Docker and Upstart

Docker has some basic process management functionality built in. You can set restart policies and the Docker daemon will do its best to keep containers running and restart them if the host is rebooted.

This is handy and can work well if you live in an all Docker world. Many of us need to work with Docker based services alongside regular non-Docker services on the same host, at least for the near future. Our non-Docker services are probably managed with Systemd, Upstart, or something similar and we’d like to be able to use those process managers with our Docker services so dependencies can be properly resolved, etc.

I haven’t used Systemd enough to have an opinion on it (according to the internet, it’s either the greatest thing since sliced bread or the arrival of the antichrist, depending on who you ask). Most of the machines I work on are still running Ubuntu 14.04 and Upstart is the path of least resistence there and the tool that I know the best.

Getting Docker and Upstart to play nicely together is not quite as simple as it appears at first.

Docker’s documentation contains a sample upstart config:

description "Redis container"
author "Me"
start on filesystem and started docker
stop on runlevel [!2345]
respawn
script
    /usr/bin/docker start -a redis_server
end script

That works, but it assumes that the container named redis_server already exists.

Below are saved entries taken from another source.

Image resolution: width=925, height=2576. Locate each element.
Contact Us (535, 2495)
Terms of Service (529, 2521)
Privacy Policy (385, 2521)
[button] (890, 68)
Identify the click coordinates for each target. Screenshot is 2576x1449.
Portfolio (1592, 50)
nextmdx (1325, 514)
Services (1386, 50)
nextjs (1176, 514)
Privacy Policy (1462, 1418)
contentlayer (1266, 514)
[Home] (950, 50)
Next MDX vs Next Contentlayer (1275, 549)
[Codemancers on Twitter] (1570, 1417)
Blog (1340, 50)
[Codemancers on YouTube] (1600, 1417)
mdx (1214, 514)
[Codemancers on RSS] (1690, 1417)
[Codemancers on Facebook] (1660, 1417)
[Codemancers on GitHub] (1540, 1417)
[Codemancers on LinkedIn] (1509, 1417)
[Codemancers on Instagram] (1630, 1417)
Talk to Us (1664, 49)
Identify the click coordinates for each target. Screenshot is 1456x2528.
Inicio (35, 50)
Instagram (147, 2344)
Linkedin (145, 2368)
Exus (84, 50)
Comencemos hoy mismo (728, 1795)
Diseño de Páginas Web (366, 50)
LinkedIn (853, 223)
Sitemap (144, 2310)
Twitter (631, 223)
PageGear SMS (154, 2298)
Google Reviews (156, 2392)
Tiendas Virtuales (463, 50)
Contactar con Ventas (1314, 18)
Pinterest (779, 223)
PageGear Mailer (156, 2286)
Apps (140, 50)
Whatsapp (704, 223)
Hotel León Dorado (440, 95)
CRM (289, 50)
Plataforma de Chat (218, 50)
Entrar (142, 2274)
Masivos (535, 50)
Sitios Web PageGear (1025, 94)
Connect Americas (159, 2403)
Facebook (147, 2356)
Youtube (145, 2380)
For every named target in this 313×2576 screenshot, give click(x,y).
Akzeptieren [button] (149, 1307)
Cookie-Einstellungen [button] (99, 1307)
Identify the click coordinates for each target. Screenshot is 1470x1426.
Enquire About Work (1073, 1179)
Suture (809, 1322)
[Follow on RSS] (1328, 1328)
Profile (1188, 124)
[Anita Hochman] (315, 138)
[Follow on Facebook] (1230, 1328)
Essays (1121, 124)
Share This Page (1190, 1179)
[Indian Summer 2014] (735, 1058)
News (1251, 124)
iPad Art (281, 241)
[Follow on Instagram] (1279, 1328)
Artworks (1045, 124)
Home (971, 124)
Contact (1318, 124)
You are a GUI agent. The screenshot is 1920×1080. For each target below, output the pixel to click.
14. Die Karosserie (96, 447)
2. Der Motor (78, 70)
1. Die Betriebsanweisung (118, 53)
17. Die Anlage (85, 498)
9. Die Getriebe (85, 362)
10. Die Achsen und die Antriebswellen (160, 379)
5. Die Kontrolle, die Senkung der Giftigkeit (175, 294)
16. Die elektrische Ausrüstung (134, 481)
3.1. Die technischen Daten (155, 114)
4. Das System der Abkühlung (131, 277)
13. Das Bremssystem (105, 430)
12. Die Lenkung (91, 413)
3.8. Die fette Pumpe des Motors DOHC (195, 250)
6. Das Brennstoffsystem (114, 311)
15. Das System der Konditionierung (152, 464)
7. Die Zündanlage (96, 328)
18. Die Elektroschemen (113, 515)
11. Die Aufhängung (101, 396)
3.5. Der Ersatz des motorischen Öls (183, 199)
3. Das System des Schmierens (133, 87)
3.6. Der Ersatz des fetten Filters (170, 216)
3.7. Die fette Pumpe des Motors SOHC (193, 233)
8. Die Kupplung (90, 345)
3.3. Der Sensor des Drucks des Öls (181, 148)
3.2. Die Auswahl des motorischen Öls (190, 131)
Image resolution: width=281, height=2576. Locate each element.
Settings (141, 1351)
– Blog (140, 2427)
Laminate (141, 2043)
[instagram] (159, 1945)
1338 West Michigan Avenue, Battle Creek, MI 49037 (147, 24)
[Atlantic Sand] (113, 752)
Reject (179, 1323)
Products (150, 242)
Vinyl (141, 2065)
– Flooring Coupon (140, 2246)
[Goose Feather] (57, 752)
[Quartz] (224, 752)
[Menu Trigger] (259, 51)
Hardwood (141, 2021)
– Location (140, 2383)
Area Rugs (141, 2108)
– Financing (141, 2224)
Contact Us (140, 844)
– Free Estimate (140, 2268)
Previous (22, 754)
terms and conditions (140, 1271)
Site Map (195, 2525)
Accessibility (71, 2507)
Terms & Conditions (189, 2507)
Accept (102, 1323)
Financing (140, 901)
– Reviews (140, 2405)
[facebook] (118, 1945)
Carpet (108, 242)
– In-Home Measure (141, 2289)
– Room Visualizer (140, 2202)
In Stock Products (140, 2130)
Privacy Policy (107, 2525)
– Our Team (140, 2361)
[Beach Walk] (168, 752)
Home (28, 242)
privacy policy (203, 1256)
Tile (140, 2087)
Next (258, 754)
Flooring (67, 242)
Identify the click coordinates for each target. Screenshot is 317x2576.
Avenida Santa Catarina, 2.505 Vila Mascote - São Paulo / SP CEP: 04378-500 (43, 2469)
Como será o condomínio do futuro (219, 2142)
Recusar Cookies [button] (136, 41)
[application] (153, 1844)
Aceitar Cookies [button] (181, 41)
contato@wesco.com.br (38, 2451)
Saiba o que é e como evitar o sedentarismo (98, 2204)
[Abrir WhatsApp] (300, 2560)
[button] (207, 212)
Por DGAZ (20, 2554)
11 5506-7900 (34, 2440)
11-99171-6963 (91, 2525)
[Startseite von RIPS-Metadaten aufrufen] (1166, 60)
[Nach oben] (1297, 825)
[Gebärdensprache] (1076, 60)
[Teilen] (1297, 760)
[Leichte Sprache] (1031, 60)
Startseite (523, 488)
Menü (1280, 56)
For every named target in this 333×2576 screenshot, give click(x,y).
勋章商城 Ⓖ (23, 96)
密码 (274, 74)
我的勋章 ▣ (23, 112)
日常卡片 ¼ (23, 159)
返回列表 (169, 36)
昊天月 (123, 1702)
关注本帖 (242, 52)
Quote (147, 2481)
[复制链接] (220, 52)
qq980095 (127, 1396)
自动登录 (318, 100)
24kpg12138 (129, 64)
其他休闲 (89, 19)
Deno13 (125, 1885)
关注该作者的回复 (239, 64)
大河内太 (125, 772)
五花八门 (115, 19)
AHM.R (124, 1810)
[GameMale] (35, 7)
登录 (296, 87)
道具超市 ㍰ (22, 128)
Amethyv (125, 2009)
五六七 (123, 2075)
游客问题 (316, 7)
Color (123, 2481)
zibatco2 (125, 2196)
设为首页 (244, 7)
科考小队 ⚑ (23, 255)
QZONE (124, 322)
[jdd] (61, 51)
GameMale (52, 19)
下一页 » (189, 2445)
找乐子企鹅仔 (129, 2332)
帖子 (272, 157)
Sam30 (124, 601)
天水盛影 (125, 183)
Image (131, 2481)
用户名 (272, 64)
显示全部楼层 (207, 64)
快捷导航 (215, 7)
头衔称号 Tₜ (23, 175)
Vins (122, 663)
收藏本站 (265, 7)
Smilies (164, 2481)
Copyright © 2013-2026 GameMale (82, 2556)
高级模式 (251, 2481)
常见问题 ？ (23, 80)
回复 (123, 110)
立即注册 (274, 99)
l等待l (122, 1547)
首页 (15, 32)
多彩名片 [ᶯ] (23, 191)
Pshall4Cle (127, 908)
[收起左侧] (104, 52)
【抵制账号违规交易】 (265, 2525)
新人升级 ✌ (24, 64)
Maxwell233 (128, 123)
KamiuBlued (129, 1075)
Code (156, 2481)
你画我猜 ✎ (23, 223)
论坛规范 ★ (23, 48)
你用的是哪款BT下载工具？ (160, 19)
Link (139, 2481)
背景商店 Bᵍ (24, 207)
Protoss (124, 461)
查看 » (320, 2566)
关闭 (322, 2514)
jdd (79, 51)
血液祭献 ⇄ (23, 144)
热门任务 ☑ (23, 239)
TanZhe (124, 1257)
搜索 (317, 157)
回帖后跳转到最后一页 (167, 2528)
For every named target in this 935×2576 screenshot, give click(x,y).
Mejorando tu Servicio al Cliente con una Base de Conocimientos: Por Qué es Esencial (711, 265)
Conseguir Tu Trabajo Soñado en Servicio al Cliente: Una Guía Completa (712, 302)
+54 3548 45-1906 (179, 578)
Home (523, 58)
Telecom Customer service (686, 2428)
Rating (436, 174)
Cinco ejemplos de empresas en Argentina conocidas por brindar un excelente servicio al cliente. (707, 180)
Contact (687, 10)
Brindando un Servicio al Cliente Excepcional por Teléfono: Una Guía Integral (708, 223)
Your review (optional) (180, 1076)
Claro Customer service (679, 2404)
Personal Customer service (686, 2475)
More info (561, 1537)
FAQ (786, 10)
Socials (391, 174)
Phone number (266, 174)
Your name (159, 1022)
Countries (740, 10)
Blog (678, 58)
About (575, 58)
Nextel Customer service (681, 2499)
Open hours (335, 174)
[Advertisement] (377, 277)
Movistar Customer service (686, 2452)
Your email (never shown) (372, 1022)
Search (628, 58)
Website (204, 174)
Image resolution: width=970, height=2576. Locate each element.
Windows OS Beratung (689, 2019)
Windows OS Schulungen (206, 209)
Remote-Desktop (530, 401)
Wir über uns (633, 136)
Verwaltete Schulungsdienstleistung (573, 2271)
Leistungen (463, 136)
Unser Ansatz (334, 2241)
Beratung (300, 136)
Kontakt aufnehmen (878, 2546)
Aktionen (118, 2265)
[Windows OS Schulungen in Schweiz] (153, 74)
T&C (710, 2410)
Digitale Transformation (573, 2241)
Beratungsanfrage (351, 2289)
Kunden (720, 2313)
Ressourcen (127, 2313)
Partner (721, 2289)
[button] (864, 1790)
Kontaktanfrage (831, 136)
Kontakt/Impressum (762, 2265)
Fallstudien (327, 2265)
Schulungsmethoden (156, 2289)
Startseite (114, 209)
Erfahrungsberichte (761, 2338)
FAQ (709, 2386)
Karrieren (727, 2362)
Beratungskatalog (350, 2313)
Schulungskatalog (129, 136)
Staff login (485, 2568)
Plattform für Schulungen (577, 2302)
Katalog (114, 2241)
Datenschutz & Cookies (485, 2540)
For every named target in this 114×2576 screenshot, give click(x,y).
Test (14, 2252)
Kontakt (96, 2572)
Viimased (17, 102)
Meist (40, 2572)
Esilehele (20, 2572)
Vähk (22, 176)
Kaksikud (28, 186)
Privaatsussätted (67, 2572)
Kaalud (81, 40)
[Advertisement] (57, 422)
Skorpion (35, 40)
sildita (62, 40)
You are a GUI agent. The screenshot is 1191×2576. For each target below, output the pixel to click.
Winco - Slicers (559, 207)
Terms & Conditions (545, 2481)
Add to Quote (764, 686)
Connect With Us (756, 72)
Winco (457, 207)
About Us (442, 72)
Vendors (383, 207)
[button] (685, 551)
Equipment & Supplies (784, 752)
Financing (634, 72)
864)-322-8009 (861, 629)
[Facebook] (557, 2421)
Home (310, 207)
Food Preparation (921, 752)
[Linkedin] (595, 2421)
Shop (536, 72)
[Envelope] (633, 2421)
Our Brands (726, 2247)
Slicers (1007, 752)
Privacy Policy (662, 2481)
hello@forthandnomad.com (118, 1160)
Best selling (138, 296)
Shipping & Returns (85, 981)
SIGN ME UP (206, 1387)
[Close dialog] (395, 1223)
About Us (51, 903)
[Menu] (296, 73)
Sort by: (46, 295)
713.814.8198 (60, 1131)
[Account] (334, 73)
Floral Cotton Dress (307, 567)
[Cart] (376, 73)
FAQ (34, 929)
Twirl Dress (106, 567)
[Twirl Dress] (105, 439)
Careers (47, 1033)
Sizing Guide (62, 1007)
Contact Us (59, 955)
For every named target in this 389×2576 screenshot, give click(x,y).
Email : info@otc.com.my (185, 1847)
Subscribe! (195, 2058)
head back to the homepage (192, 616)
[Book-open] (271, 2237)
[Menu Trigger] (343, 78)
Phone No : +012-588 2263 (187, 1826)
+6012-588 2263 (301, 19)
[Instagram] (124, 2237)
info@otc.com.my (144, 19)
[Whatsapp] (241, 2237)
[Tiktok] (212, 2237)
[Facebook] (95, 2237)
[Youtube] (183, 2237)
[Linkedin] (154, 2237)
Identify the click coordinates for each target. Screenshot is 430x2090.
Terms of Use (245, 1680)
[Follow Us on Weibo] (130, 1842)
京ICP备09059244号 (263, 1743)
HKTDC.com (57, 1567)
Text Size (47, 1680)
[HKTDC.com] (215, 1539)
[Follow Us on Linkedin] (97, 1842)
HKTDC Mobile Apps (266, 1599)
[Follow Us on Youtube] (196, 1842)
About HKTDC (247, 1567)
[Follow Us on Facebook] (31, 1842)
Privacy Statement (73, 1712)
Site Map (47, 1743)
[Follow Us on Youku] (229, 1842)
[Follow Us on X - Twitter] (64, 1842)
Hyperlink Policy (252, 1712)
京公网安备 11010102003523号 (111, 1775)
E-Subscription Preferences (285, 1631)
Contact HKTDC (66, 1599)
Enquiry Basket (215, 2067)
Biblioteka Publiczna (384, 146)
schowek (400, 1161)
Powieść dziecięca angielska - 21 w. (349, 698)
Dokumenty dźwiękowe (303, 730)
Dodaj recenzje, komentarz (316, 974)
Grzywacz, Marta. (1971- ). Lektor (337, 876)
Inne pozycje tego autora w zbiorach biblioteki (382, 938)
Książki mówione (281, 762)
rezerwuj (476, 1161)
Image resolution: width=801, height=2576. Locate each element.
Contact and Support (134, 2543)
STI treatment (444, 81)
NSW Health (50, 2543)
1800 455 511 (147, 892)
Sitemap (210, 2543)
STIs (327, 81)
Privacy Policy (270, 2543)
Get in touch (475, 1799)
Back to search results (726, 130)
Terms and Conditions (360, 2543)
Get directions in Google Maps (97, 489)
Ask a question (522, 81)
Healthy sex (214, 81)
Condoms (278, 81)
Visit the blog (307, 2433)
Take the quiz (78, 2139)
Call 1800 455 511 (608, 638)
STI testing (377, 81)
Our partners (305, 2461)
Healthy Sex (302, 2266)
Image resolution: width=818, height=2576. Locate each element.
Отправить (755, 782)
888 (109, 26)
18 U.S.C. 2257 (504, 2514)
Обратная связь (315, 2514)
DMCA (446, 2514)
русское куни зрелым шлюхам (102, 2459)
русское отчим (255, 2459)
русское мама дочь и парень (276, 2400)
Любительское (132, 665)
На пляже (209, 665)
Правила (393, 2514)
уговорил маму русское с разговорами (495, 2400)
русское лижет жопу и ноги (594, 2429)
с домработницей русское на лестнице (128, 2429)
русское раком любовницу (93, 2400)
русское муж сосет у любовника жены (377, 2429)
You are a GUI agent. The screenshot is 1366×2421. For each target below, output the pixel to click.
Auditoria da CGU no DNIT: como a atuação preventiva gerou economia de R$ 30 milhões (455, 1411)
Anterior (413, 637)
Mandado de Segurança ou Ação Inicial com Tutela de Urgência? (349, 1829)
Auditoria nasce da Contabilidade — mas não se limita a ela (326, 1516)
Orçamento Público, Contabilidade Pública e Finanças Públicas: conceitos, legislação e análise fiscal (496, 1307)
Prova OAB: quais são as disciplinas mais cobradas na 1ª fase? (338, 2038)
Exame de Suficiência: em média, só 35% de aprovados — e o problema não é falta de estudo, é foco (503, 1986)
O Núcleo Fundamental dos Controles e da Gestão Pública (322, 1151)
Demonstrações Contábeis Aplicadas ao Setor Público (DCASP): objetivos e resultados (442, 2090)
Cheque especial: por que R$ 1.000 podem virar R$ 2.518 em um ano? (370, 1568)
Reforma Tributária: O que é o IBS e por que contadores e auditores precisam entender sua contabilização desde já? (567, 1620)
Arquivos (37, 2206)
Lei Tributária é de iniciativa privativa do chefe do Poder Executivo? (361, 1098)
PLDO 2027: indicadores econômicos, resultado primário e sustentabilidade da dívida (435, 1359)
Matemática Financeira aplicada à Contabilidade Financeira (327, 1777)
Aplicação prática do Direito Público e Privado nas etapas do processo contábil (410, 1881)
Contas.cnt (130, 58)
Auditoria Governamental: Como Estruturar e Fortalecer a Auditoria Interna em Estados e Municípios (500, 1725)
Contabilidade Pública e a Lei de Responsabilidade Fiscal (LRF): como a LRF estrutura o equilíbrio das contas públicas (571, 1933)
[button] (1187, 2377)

Ie, that someone has manually, or via some mechanism outside upstart run the docker run --name=redis_server ... command (or a docker create), specifying all the parameters. If you need to change one of those parameters, you would need to stop the upstart job, do a docker stop redis_server, delete the container with docker rm redis_server, run a docker create --name=redis_server ... to make the new container with the updated parameters, then start the upstart job.

That’s a lot of steps and would be no fun to automate via your configuration management or as part of a deployment. What I expect to be able to do with upstart is deploy the necessary dependencies and configuration to the host, drop an upstart config file in /etc/init/myservice.conf and do start myservice, stop myservice, etc. I expect to be able to drop in a new config file and just restart the service to have it go into effect. Letting Docker get involved seems to introduce a bunch of additional steps to that process that just get in the way.

Really, to get Docker and Upstart to work together properly, it’s easier to just let upstart do everything and configure Docker to not try to do any process management.

First, make sure you aren’t starting the Docker daemon with --restart=always. The default is --restart=no and is what we want.

Next, instead of building the container and then using docker start and docker stop even via upstart, we instead want to just use docker run so parameters can be specified right there in the upstart config (I’m going to leave out the description/author stuff from here on out):

start on filesystem and started docker
stop on runlevel [!2345]
respawn
script
    /usr/bin/docker run \
    -v /docker/host/dir:/data \
    redis
end script

This will work nicely. You can stop and start via upstart like a regular system service.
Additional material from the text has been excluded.